Abstract: FR-OR133
Single Cell Transcriptome Analysis of Human Kidney Allograft
Session Information
- Translational and Transplant Pathology
October 26, 2018 | Location: 6E, San Diego Convention Center
Abstract Time: 04:42 PM - 04:54 PM
Category: Transplantation
- 1802 Transplantation: Clinical
Authors
- Suryawanshi, Hemant, The Rockefeller University, New York, New York, United States
- Yang, Hua, Weill-Cornell , New York, New York, United States
- Lagman, Milagros T., Weill Medical College of Cornell University, New York, New York, United States
- Lubetzky, Michelle L., Division of Nephrology and Hypertension, New York, New York, United States
- Tuschl, Thomas, Howard Hughes Medical Institute, New York, New York, United States
- Suthanthiran, Manikkam, Weill Cornell Medical College, New York, New York, United States
- Muthukumar, Thangamani, Weill Cornell Medicine, New York, New York, United States
Background
Unbiased transcriptome-based clustering analysis of cells within the kidney allograft may help identify cell type-specific injury and has the potential to redefine the current pathology-based classification of allograft rejection/injury.
Methods
Kidney allograft tissue obtained at the time of core needle biopsy (n=2, TK1 and TK2, Figure 1) was digested to generate single cell suspension. Droplet-based 10X Chromium platform (10X Genomics) was used to capture single cells in emulsion, followed by cDNA synthesis, sequencing, and analysis.
Results
We obtained 2,657 (TK1) and 2,207 (TK2) high-quality scRNA-seq profiles and identified 13 and 11 major cell clusters, respectively (Figure 2).
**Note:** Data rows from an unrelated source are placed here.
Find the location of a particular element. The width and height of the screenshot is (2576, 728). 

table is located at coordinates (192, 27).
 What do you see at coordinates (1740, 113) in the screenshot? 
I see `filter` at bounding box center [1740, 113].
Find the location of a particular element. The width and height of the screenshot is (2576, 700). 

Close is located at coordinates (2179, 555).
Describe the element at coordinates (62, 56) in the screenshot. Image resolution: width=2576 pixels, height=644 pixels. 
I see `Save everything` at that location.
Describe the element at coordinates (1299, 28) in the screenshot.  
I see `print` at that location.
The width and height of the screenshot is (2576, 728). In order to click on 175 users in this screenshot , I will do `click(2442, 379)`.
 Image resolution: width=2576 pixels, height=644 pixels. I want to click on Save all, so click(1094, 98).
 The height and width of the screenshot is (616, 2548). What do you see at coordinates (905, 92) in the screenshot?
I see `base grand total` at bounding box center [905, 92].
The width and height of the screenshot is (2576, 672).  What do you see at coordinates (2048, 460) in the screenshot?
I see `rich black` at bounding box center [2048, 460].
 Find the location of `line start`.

In both biopsies, T cells (27% TK1 and 24% TK2) were abundant despite the differences in histopathology findings. Cell types restricted to TK1 were NK, MZB and SMC, whereas cell types restricted to TK2 were NKT, MC and IC. Only TK2 had fibrosis but we found FB cells in both the samples.
Conclusion
Our single cell expression atlas of human kidney allograft has deciphered the complex cellular environment of kidney allograft and provides a powerful step towards better understanding of the cellular basis of kidney allograft dysfunction.